I mean it's really bad. I am making excuses for everything. And you can tell by the big eyes that most of these people would never live in such substandard housing. Like cardboard boxes might be one upping me right now.
It doesn't matter if you love your house to them. They see the disaster in front of them, and go, "People live here?"
Yep. With kids. *shudder*
It reminded me of the days of PoPo. I must have thought the same. Wait. I don't have poop buckets sitting around. My plumbing works and so does the house's. I guess I don't have meth issues, although it looks like a disguise. I'm really not a narc right now. I don't beat the kids nor the dogs.
The floors to the Harry Potter Haus are ripped up and down to the original hardwoods, except for the parlor which has the yucky carpet on it. These hardwoods are not refinished, but looking pretty rough. And then people.
People come over and I am embarrassed. It's funny how daily I get used to it and it doesn't bother me at all. The outside of the house is pretty pitiful with peeling paint and broken board siding. My barn roof leaks. It needs paint, too. No one can really see all the work I have done on the inside because it is mostly structural and those kind of fixes. Maybe my patchwork walls are not attractive and I should do something about them. I can't decide on paint colors either. I should just stop being such a wishy washy homeowner and get to crackalackin' before it gets more embarrassing when HGTV comes to give me the winning HGTV dream home.

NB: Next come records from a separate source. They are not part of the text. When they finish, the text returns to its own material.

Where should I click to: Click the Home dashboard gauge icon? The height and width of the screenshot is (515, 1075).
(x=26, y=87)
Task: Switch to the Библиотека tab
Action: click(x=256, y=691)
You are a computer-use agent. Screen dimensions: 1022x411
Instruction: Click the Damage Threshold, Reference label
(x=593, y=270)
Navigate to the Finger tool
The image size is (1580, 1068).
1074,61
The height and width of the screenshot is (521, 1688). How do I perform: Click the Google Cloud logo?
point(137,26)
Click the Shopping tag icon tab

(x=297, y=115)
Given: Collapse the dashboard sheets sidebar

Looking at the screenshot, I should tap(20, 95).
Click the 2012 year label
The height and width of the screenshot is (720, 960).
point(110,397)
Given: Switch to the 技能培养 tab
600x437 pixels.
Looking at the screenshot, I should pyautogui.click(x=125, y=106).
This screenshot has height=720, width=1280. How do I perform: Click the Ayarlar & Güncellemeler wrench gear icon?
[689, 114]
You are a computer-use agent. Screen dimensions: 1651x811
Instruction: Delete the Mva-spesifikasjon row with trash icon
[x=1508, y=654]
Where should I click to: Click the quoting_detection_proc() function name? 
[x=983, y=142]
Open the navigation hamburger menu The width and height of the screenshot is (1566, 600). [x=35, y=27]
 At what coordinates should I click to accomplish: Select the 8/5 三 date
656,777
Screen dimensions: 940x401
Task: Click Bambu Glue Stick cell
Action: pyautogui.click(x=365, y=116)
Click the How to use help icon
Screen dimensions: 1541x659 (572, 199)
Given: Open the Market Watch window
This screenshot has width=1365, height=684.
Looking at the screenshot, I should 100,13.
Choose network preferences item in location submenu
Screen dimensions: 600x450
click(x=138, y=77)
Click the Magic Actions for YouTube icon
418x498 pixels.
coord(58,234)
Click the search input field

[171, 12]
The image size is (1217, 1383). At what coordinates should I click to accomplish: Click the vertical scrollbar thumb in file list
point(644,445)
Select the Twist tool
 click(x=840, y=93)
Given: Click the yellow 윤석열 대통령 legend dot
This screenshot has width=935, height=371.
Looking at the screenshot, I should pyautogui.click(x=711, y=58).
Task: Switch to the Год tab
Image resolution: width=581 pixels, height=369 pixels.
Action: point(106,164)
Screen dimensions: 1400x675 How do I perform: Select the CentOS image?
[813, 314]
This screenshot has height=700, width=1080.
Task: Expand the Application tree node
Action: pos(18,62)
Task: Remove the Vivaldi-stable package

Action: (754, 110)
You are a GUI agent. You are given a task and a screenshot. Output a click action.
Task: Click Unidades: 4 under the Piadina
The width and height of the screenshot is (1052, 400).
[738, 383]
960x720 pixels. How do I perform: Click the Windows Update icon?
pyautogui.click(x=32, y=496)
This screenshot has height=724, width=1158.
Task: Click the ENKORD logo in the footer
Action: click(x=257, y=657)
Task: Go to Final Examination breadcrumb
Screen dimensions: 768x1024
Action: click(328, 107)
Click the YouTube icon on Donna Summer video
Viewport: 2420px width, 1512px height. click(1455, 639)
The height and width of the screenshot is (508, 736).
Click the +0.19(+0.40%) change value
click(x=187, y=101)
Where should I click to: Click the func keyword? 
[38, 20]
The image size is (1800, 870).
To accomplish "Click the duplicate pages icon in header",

"You have three dogs in here?"
Yep. Running free. *shudder*
It's crazy. It's chaos. It's a fucking 19th century farmhouse. Animals are on farms. Like many. We resemble that. We are the farm.
|It doesn't look so bad from this angle.|
Welcome to the Harry Potter Haus. We are happy.
I am the queen of my
Yes, I am working on it. It gets done according to funds and time. Sometimes I have neither. We will fix it. Please come back.
We're different folks. You think my house is crazy? You should read my blogs.